New Tech Converts CO2 Into Electricity And Hydrogen

By Irina Slav

tech

Amid increasingly urgent calls for more radical climate change action, a team of South Korean scientists has found a way to kill two birds with one stone by converting carbon dioxide into electricity and hydrogen.

The team, from the Ulsan National Institute of Science and Technology, took as a starting point of their research the fact that when CO2 is absorbed into the sea—which is where most CO2 emissions end up—the acidity levels of the water rise. As per their report, “If acidity increases, the number of protons increases, which in turn increases the power to attract electrons. If a battery system is created based on this phenomenon, electricity can be produced by removing CO2.”

The system that the researchers invented very much resembles a fuel cell in which the reaction starts when CO2 is injected into the water, which contains the catalyst necessary for the reaction and the sodium metal cathode. The team reports the system has a pretty high conversion efficiency at 50 percent and has operated for more than 1,000 hours without the electrodes sustaining any damage.

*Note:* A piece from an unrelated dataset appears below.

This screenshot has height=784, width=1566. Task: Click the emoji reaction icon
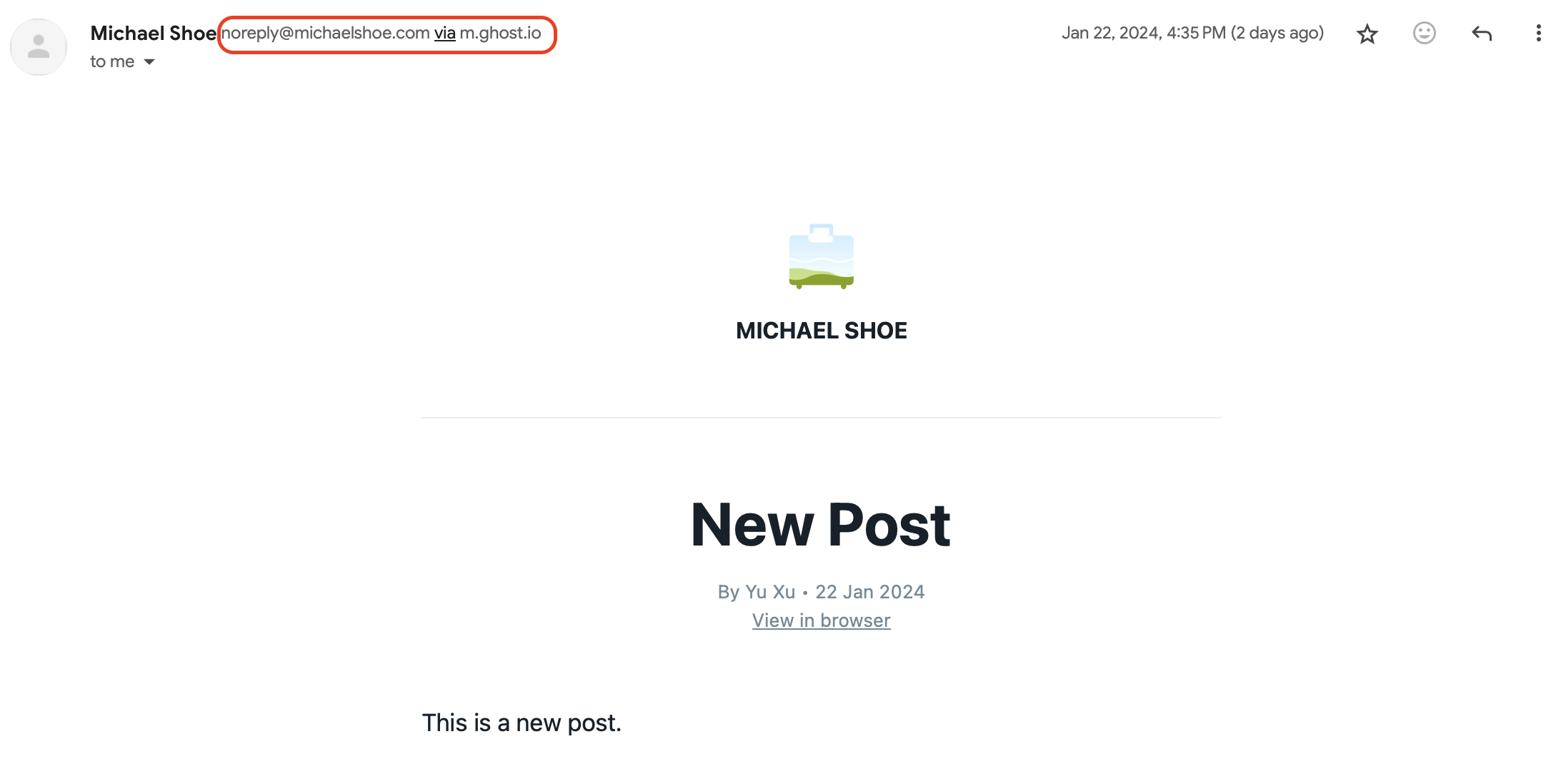(1423, 32)
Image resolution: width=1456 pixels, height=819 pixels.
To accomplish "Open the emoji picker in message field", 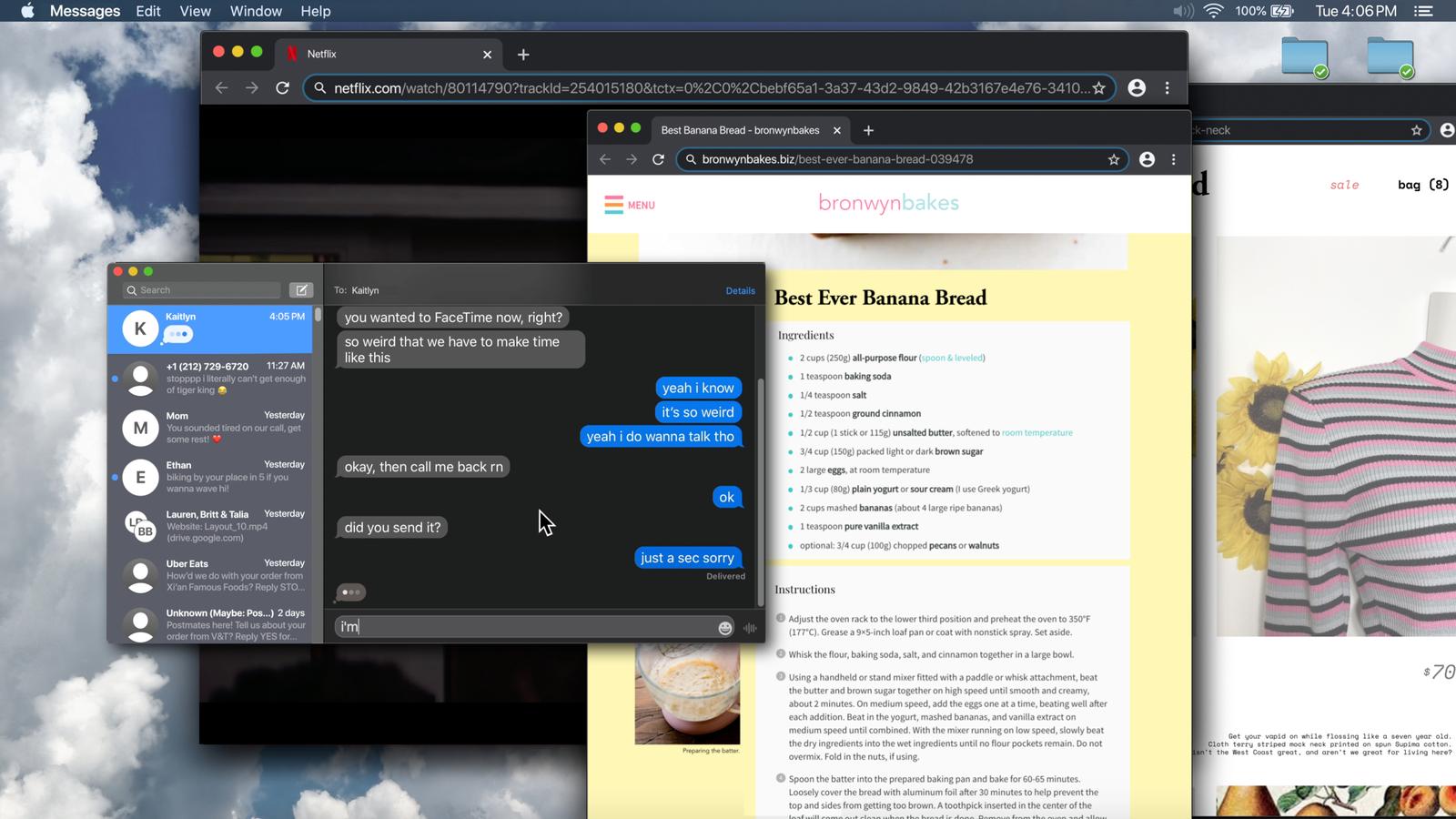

Ideally, the system could be deployed to capture and convert emissions from fossil fuel-powered facilities into hydrogen, to be used in its turn as vehicle fuel. However, this is early-stage research. According to the lead co-author of the research, Professor Jeongwon Kim, “This research will lead to more derived research and will be able to produce H2 and electricity more effectively when electrolytes, separator, system design, and electrocatalysts are improved.”

It’s good to have research like that to spur further work in the field and eventually, hopefully, it’ll lead to practically applicable electricity generation systems that at the same time reduce the world’s carbon footprint. However, we will have to wait quite a while longer.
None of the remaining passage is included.